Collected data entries
-*-
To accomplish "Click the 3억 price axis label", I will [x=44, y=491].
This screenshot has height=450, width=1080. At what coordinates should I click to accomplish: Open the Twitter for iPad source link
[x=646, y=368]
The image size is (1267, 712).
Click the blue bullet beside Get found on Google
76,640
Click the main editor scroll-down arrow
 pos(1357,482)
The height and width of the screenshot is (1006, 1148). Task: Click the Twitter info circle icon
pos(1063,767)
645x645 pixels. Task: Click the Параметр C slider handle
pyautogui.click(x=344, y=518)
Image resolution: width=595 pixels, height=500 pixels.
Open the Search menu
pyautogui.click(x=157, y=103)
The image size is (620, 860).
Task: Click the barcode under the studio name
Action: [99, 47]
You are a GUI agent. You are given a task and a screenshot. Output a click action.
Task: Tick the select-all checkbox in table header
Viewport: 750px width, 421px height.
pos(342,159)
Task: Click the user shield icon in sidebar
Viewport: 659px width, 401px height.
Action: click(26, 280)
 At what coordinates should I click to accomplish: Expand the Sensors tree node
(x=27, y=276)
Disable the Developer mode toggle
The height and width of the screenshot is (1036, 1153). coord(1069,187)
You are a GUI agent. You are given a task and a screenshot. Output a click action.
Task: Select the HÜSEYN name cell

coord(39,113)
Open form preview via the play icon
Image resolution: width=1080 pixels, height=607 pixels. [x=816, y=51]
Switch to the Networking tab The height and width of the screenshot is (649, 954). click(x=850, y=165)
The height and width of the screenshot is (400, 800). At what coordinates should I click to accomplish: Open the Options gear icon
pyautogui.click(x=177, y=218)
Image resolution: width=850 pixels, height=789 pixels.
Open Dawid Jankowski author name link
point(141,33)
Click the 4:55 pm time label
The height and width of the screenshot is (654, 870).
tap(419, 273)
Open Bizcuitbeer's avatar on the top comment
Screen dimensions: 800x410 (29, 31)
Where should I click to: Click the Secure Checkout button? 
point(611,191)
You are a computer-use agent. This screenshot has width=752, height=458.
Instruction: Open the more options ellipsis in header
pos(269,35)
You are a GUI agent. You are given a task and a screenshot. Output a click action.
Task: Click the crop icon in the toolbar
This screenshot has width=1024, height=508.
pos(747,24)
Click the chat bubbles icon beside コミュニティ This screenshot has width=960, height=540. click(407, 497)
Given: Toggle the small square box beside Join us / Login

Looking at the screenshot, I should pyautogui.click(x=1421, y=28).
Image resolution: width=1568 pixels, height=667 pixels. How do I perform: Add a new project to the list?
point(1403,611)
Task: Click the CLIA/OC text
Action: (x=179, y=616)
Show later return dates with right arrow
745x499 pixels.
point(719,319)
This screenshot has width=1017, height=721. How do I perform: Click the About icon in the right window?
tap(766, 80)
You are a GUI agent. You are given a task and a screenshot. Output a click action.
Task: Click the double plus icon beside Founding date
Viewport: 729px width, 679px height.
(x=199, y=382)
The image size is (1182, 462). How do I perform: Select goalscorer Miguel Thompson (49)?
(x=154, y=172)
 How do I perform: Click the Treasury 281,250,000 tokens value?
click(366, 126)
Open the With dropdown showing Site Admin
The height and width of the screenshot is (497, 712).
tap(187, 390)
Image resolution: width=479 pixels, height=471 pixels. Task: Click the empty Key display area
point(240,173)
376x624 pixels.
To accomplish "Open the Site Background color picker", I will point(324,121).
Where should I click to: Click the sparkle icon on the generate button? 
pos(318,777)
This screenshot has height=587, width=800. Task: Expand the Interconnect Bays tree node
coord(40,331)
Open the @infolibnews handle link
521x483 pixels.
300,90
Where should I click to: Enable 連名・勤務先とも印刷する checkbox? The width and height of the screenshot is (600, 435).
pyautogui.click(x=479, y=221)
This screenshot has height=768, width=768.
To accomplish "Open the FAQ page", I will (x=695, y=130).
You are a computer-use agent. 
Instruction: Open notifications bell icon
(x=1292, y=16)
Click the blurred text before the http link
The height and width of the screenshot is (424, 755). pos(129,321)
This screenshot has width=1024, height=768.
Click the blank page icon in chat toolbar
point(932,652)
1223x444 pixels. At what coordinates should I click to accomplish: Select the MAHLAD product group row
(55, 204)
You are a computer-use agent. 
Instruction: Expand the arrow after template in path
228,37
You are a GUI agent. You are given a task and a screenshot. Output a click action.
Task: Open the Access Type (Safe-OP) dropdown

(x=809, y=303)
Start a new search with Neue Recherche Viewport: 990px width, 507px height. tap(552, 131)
-*-
**Assignment**
Search the data for the string "will" and copy every line where it appears.

**Solution**
To accomplish "Click the 3억 price axis label", I will [x=44, y=491].
To accomplish "Open the Site Background color picker", I will point(324,121).
To accomplish "Open the FAQ page", I will (x=695, y=130).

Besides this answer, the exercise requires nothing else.